The combined construction projects have increased student housing by more than 4,000 beds since 2016.  This higher density of student living has brought more students downtown, increasing the increased tax base and providing more affordable housing with an increased quantity of apartment spaces.

The HERE highrise on the former Garnet Street Lot, at the intersection of Calder Way and South Garner St.
Image: Chuck Fong.

Increasing commercial space for dining and shopping

Under current regulations, developers must have two stories of commercial space in each building. Because of this regulation, a variety of restaurants and businesses have opened in the spaces including State College’s own KCF Technologies, Orangetheory, Tadashi restaurant, and more. In March 2023, a liquor license request was made by the owner of GLU Hospitality for the Philadelphia-based Firgo Italian which intends to open a location on the first floor of The Standard highrise. With the request for approval in May, the restaurant is on its way to Happy Valley. The first floor of The Standard is set to be the new home for a bagel shop as well, the latest in a number of welcome additions to the food options available downtown.

Only 83,336 of the over 300,000 square feet of retail space built or under construction in the new highrises is still available today.

“By this time next year when you look at The Standard, the only space that’s actually empty on the first floor is on the corner,” LeClear said.

According to LeClear, 300,000 square feet of retail space has been built or is under construction in the new highrises from 2016 to today. Only 83,336 square feet of retail space is still available today. This number is even more impressive since many companies have moved into commercial space in the three years since the COVID-19 pandemic began. These new businesses have greatly increased traffic downtown and many residents are able to enjoy new restaurants and amenities in the heart of downtown.
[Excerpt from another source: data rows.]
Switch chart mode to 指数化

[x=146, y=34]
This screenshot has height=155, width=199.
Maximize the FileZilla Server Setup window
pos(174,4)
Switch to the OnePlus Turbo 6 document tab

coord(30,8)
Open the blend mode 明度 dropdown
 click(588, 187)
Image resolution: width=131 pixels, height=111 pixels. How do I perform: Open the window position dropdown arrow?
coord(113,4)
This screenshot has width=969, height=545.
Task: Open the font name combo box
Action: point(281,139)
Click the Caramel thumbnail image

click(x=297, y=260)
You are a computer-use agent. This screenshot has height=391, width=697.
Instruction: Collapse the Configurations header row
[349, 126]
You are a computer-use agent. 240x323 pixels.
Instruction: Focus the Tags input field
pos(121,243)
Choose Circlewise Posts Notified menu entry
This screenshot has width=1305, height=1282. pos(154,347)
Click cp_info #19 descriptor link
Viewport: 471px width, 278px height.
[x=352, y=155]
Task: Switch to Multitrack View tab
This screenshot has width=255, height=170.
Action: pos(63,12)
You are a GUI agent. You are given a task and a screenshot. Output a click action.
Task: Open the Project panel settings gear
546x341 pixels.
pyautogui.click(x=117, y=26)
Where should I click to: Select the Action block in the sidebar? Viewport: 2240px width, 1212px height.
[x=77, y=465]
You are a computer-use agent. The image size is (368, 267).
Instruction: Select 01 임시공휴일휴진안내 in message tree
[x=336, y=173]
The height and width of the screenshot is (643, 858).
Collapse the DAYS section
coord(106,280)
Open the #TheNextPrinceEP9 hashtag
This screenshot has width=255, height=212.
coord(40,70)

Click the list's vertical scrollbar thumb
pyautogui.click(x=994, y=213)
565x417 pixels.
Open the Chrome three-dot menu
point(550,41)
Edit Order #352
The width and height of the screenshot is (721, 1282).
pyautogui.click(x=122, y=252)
Actively combatting climate change

With the development of the highrises and renovation of older buildings, State College is well positioned for climate change going forward. The new buildings are much more energy efficient compared to the older buildings. The downtown area is easily walkable, and residents can meet almost all of their wants and needs by walking to a store downtown. The community also has access to public transportation via the CATA buses and the local airport. The community also has excellent schools including three walkable elementary schools all located within the borough and one of the best school districts in the state, the State College Area School District.

The Borough Council is actively meeting to come up with a planned vision for State College. According to LeClear, the community should expect a report in late 2023 for future plans.

“Our job from a zoning standpoint is to determine what the community wants and finetune that into something the market is willing to create. That’s the process we are in right now with council to figure that out,” LeClear said.

“We will be an adaptable community. I think we will be a welcoming community as climate change occurs. I think more people will move here because of the assets we have. We have a great competitive advantage going forward,” LeClear said.